Mechanism of tRNA-dependent editing in translational quality control - PubMed (original) (raw)
Mechanism of tRNA-dependent editing in translational quality control
Jiqiang Ling et al. Proc Natl Acad Sci U S A. 2007.
Abstract
Protein synthesis requires the pairing of amino acids with tRNAs catalyzed by the aminoacyl-tRNA synthetases. The synthetases are highly specific, but errors in amino acid selection are occasionally made, opening the door to inaccurate translation of the genetic code. The fidelity of protein synthesis is maintained by the editing activities of synthetases, which remove noncognate amino acids from tRNAs before they are delivered to the ribosome. Although editing has been described in numerous synthetases, the reaction mechanism is unknown. To define the mechanism of editing, phenylalanyl-tRNA synthetase was used to investigate different models for hydrolysis of the noncognate product Tyr-tRNA(Phe). Deprotonation of a water molecule by the highly conserved residue betaHis-265, as proposed for threonyl-tRNA synthetase, was excluded because replacement of this and neighboring residues had little effect on editing activity. Model building suggested that, instead of directly catalyzing hydrolysis, the role of the editing site is to discriminate and properly position noncognate substrate for nucleophilic attack by water.
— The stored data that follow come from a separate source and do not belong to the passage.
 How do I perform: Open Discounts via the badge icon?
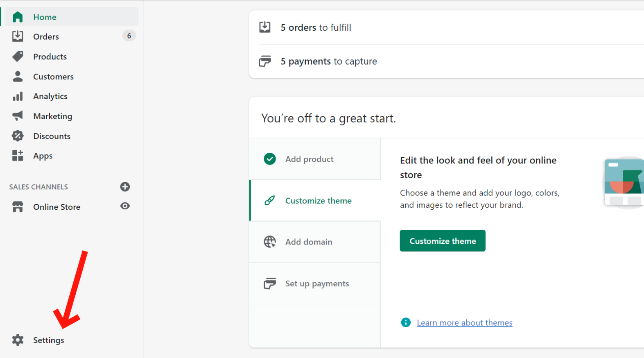[18, 136]
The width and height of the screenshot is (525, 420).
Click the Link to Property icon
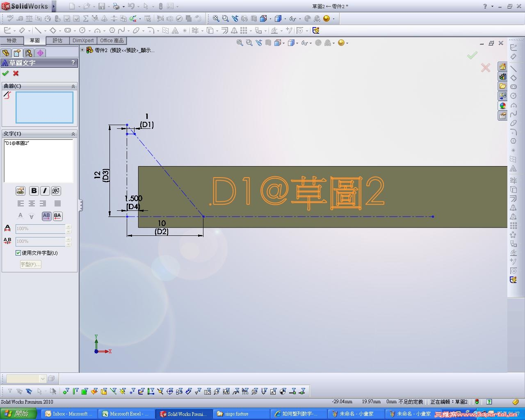[21, 191]
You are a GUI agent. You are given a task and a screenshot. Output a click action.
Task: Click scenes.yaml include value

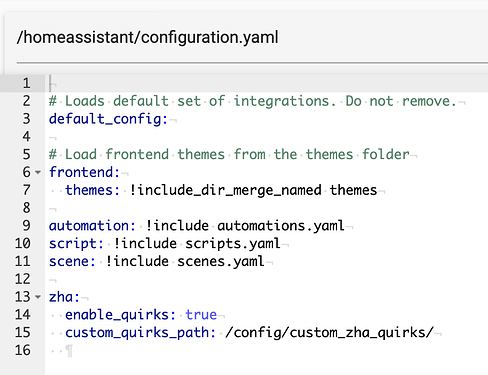point(221,261)
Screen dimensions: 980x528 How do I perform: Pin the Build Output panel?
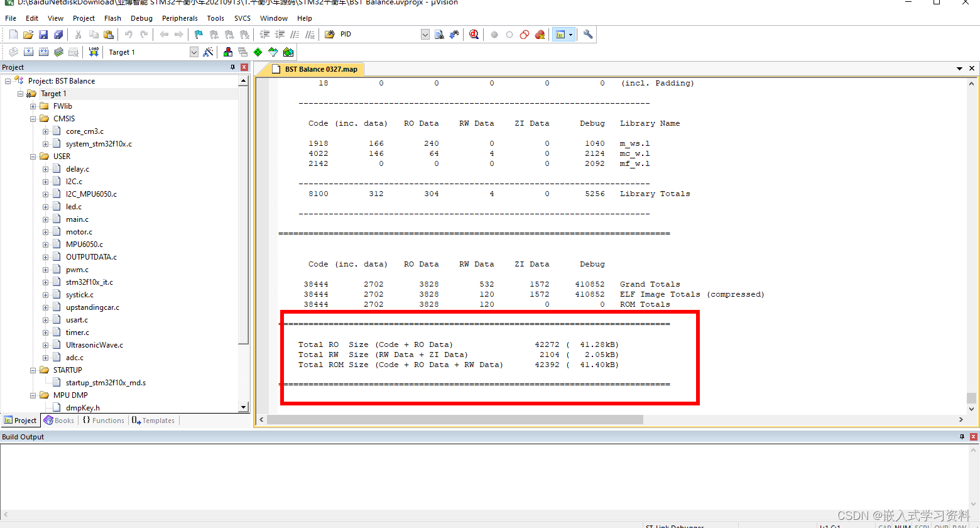[x=961, y=437]
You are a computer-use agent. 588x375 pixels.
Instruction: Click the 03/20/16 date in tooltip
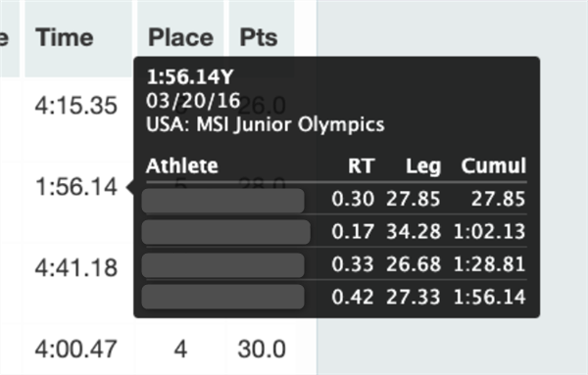[193, 101]
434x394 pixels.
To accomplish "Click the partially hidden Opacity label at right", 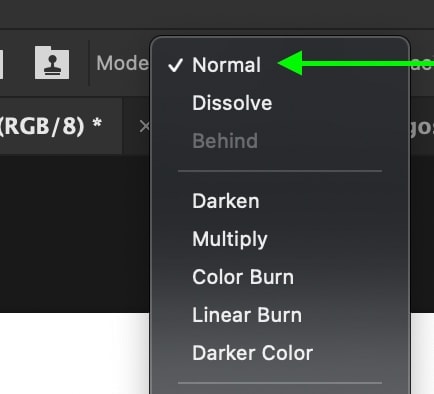I will [422, 64].
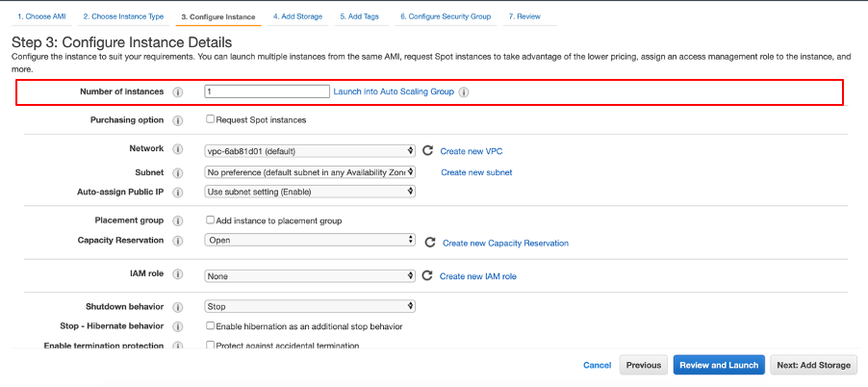Screen dimensions: 868x387
Task: Click Review and Launch button
Action: click(x=719, y=365)
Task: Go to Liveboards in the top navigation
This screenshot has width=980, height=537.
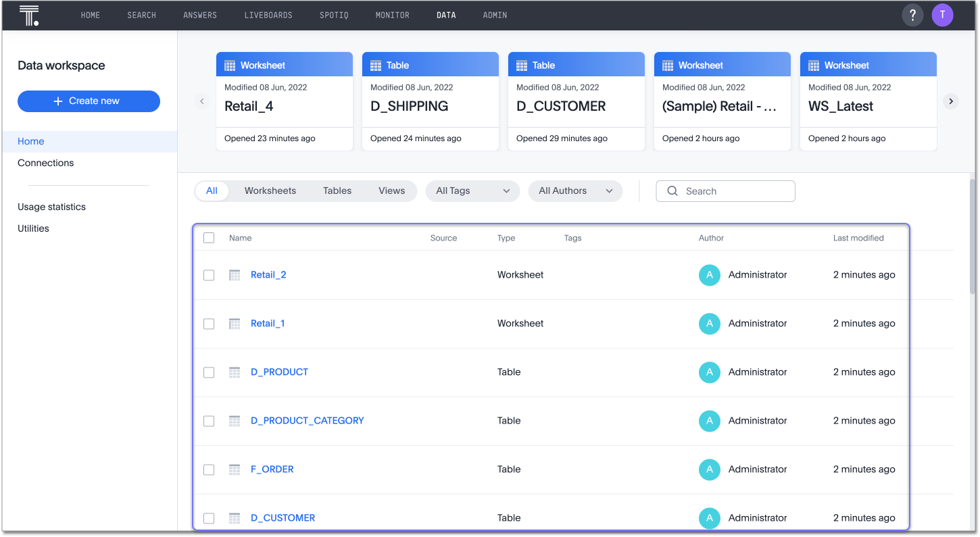Action: pyautogui.click(x=268, y=15)
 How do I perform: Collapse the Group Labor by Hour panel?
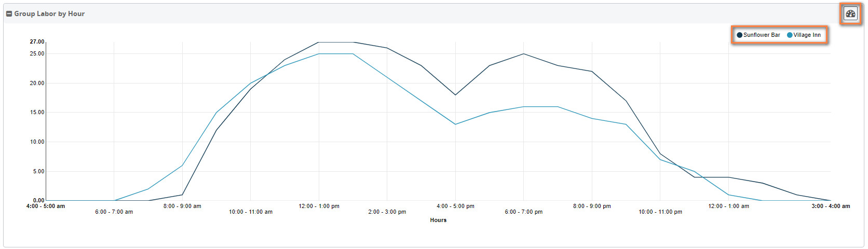9,14
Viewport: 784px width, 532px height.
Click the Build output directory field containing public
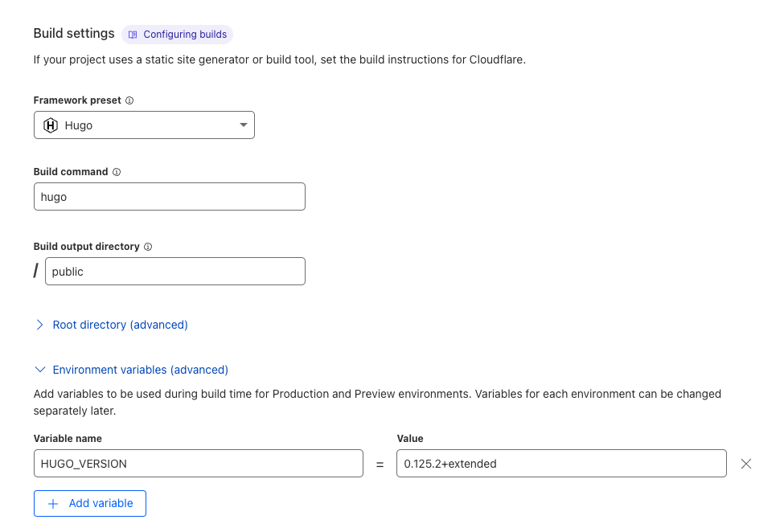click(x=174, y=272)
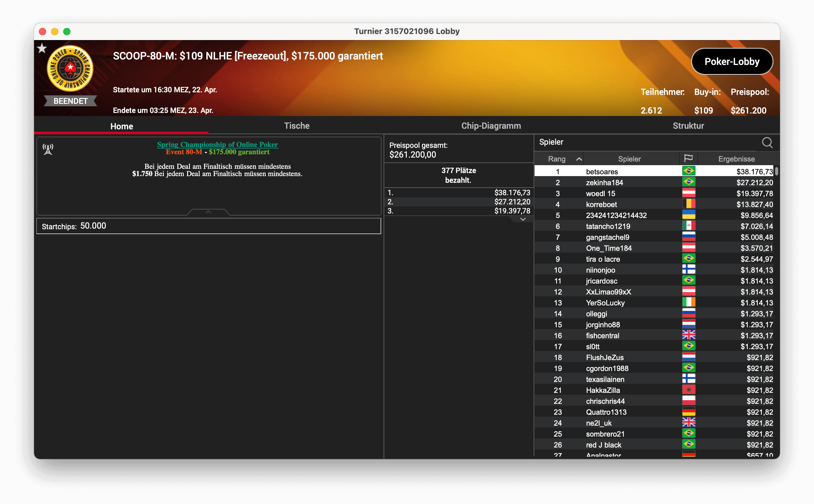The width and height of the screenshot is (814, 504).
Task: Click the Morocco flag beside HakkaZilla
Action: coord(689,390)
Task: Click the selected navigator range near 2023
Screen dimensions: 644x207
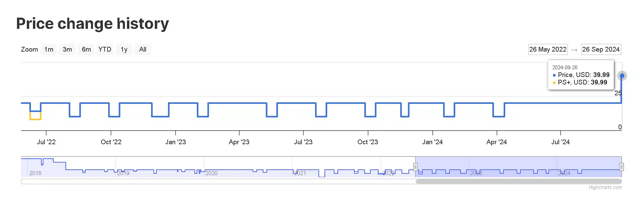Action: click(476, 167)
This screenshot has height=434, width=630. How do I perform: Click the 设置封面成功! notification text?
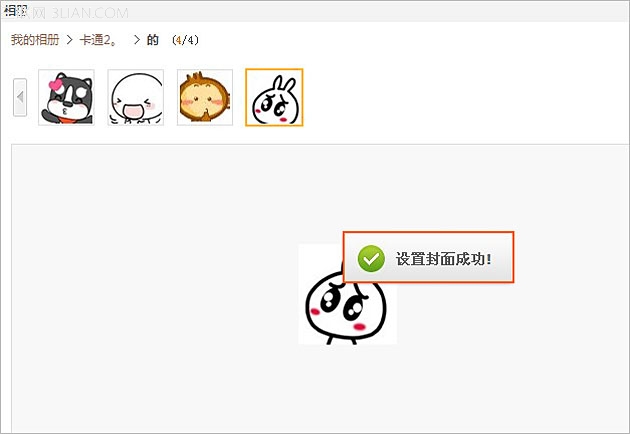pyautogui.click(x=444, y=259)
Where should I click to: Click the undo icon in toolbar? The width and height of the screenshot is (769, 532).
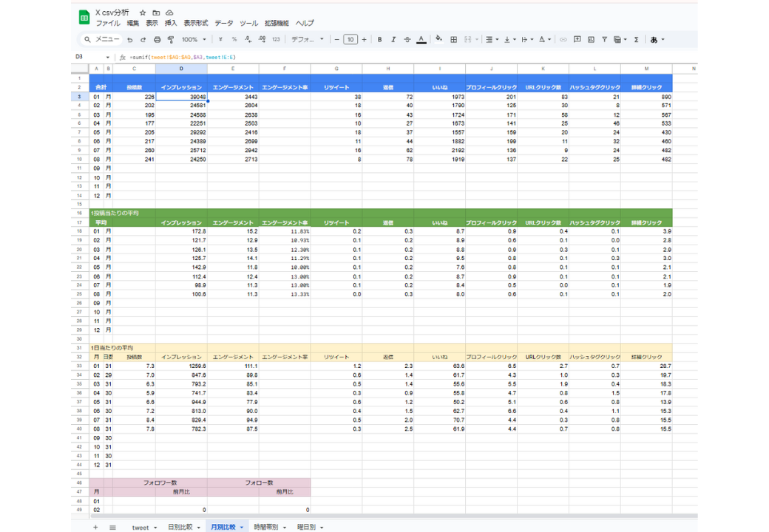click(130, 40)
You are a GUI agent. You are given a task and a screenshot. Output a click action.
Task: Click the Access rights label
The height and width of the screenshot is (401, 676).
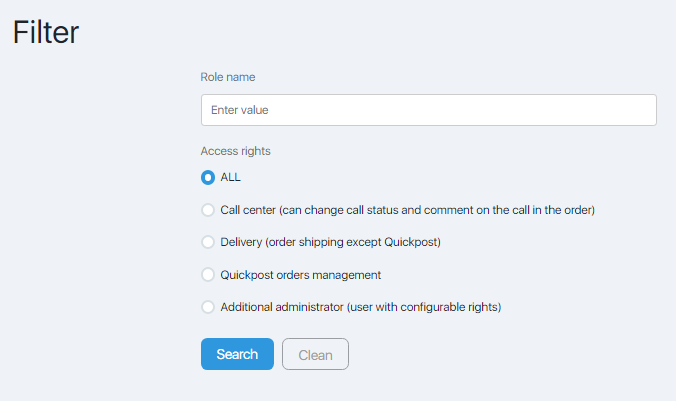point(235,151)
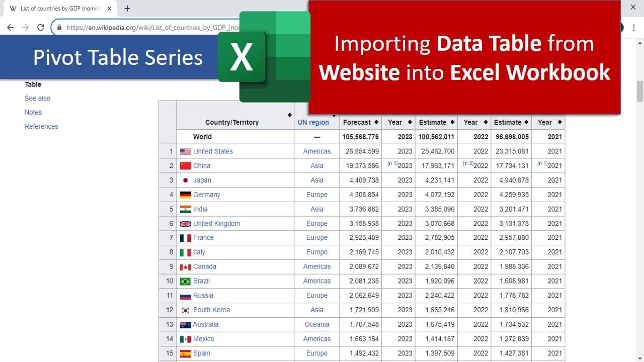Close the Wikipedia GDP tab
Image resolution: width=644 pixels, height=362 pixels.
click(110, 9)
In agreement with this model, replacement of certain editing site residues abolished substrate specificity but only reduced the catalytic efficiency of hydrolysis 2- to 10-fold. In contrast, substitution of the 3'-OH group of tRNA(Phe) severely impaired editing and revealed an essential function for this group in hydrolysis. The phenylalanyl-tRNA synthetase editing mechanism is also applicable to threonyl-tRNA synthetase and provides a paradigm for synthetase editing.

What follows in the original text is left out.